*What you have to do:* Arrange the data below as a Markdown table with the columns No. and Text. Number each line in No., put the line itself in Text, and leave out blank lines.

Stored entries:
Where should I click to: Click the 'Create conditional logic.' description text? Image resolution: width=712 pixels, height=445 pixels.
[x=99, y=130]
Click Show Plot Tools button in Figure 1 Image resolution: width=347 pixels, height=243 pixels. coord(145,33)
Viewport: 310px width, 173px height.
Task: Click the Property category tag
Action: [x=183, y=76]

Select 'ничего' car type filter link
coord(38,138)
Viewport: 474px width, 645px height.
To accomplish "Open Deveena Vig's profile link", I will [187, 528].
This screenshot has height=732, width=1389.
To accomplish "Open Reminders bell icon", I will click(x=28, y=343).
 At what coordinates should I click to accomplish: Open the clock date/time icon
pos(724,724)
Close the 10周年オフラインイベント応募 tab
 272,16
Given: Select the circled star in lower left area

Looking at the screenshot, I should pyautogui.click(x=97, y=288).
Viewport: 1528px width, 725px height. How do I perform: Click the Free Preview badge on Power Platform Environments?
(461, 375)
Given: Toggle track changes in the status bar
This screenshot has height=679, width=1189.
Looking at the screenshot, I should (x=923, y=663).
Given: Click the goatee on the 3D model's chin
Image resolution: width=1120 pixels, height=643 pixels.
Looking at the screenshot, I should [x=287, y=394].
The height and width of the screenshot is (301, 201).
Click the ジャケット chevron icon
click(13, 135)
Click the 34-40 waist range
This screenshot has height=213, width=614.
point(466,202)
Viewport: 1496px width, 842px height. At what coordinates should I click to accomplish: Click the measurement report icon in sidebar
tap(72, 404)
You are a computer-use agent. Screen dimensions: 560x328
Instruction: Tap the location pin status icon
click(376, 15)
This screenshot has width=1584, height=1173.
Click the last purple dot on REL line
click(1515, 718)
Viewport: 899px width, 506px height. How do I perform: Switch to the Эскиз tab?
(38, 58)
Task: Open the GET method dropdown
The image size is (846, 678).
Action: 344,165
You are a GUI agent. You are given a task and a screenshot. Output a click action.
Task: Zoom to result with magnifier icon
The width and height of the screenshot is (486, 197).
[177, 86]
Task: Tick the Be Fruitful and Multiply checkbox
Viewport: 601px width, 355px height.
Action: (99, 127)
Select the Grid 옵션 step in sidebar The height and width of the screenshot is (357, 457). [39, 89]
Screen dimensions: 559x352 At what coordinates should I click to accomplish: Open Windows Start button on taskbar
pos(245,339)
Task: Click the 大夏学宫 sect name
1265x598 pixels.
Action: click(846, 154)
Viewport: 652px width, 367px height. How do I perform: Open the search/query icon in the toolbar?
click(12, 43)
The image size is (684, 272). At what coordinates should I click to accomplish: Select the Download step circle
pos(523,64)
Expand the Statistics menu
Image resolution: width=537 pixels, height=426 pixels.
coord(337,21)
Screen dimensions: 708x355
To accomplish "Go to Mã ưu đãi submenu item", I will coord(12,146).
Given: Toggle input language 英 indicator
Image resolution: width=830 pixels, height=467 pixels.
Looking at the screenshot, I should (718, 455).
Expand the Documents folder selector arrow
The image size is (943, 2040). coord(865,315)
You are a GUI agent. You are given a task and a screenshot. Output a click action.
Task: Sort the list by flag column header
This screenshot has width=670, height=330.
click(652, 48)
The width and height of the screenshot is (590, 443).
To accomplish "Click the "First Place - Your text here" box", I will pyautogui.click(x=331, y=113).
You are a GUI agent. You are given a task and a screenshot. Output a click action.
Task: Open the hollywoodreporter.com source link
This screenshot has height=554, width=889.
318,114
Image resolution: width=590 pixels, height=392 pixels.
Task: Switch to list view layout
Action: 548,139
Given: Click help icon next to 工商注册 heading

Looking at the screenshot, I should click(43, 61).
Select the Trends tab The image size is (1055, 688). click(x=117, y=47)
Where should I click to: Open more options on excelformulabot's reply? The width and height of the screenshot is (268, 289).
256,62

*Exercise result:*
| No. | Text |
|---|---|
| 1 | Where should I click to: Click the 'Create conditional logic.' description text? Image resolution: width=712 pixels, height=445 pixels. |
| 2 | [x=99, y=130] |
| 3 | Click Show Plot Tools button in Figure 1 Image resolution: width=347 pixels, height=243 pixels. coord(145,33) |
| 4 | Viewport: 310px width, 173px height. |
| 5 | Task: Click the Property category tag |
| 6 | Action: [x=183, y=76] |
| 7 | Select 'ничего' car type filter link |
| 8 | coord(38,138) |
| 9 | Viewport: 474px width, 645px height. |
| 10 | To accomplish "Open Deveena Vig's profile link", I will [187, 528]. |
| 11 | This screenshot has height=732, width=1389. |
| 12 | To accomplish "Open Reminders bell icon", I will click(x=28, y=343). |
| 13 |  At what coordinates should I click to accomplish: Open the clock date/time icon |
| 14 | pos(724,724) |
| 15 | Close the 10周年オフラインイベント応募 tab |
| 16 |  272,16 |
| 17 | Given: Select the circled star in lower left area |
| 18 | Looking at the screenshot, I should pyautogui.click(x=97, y=288). |
| 19 | Viewport: 1528px width, 725px height. How do I perform: Click the Free Preview badge on Power Platform Environments? |
| 20 | (461, 375) |
| 21 | Given: Toggle track changes in the status bar |
| 22 | This screenshot has height=679, width=1189. |
| 23 | Looking at the screenshot, I should (x=923, y=663). |
| 24 | Given: Click the goatee on the 3D model's chin |
| 25 | Image resolution: width=1120 pixels, height=643 pixels. |
| 26 | Looking at the screenshot, I should [x=287, y=394]. |
| 27 | The height and width of the screenshot is (301, 201). |
| 28 | Click the ジャケット chevron icon |
| 29 | click(13, 135) |
| 30 | Click the 34-40 waist range |
| 31 | This screenshot has height=213, width=614. |
| 32 | point(466,202) |
| 33 | Viewport: 1496px width, 842px height. At what coordinates should I click to accomplish: Click the measurement report icon in sidebar |
| 34 | tap(72, 404) |
| 35 | You are a computer-use agent. Screen dimensions: 560x328 |
| 36 | Instruction: Tap the location pin status icon |
| 37 | click(376, 15) |
| 38 | This screenshot has width=1584, height=1173. |
| 39 | Click the last purple dot on REL line |
| 40 | click(1515, 718) |
| 41 | Viewport: 899px width, 506px height. How do I perform: Switch to the Эскиз tab? |
| 42 | (38, 58) |
| 43 | Task: Open the GET method dropdown |
| 44 | The image size is (846, 678). |
| 45 | Action: 344,165 |
| 46 | You are a GUI agent. You are given a task and a screenshot. Output a click action. |
| 47 | Task: Zoom to result with magnifier icon |
| 48 | The width and height of the screenshot is (486, 197). |
| 49 | [177, 86] |
| 50 | Task: Tick the Be Fruitful and Multiply checkbox |
| 51 | Viewport: 601px width, 355px height. |
| 52 | Action: (99, 127) |
| 53 | Select the Grid 옵션 step in sidebar The height and width of the screenshot is (357, 457). [39, 89] |
| 54 | Screen dimensions: 559x352 At what coordinates should I click to accomplish: Open Windows Start button on taskbar |
| 55 | pos(245,339) |
| 56 | Task: Click the 大夏学宫 sect name |
| 57 | 1265x598 pixels. |
| 58 | Action: click(846, 154) |
| 59 | Viewport: 652px width, 367px height. How do I perform: Open the search/query icon in the toolbar? |
| 60 | click(12, 43) |
| 61 | The image size is (684, 272). At what coordinates should I click to accomplish: Select the Download step circle |
| 62 | pos(523,64) |
| 63 | Expand the Statistics menu |
| 64 | Image resolution: width=537 pixels, height=426 pixels. |
| 65 | coord(337,21) |
| 66 | Screen dimensions: 708x355 |
| 67 | To accomplish "Go to Mã ưu đãi submenu item", I will coord(12,146). |
| 68 | Given: Toggle input language 英 indicator |
| 69 | Image resolution: width=830 pixels, height=467 pixels. |
| 70 | Looking at the screenshot, I should (718, 455). |
| 71 | Expand the Documents folder selector arrow |
| 72 | The image size is (943, 2040). coord(865,315) |
| 73 | You are a GUI agent. You are given a task and a screenshot. Output a click action. |
| 74 | Task: Sort the list by flag column header |
| 75 | This screenshot has width=670, height=330. |
| 76 | click(652, 48) |
| 77 | The width and height of the screenshot is (590, 443). |
| 78 | To accomplish "Click the "First Place - Your text here" box", I will pyautogui.click(x=331, y=113). |
| 79 | You are a GUI agent. You are given a task and a screenshot. Output a click action. |
| 80 | Task: Open the hollywoodreporter.com source link |
| 81 | This screenshot has height=554, width=889. |
| 82 | 318,114 |
| 83 | Image resolution: width=590 pixels, height=392 pixels. |
| 84 | Task: Switch to list view layout |
| 85 | Action: 548,139 |
| 86 | Given: Click help icon next to 工商注册 heading |
| 87 | Looking at the screenshot, I should click(43, 61). |
| 88 | Select the Trends tab The image size is (1055, 688). click(x=117, y=47) |
| 89 | Where should I click to: Open more options on excelformulabot's reply? The width and height of the screenshot is (268, 289). |
| 90 | 256,62 |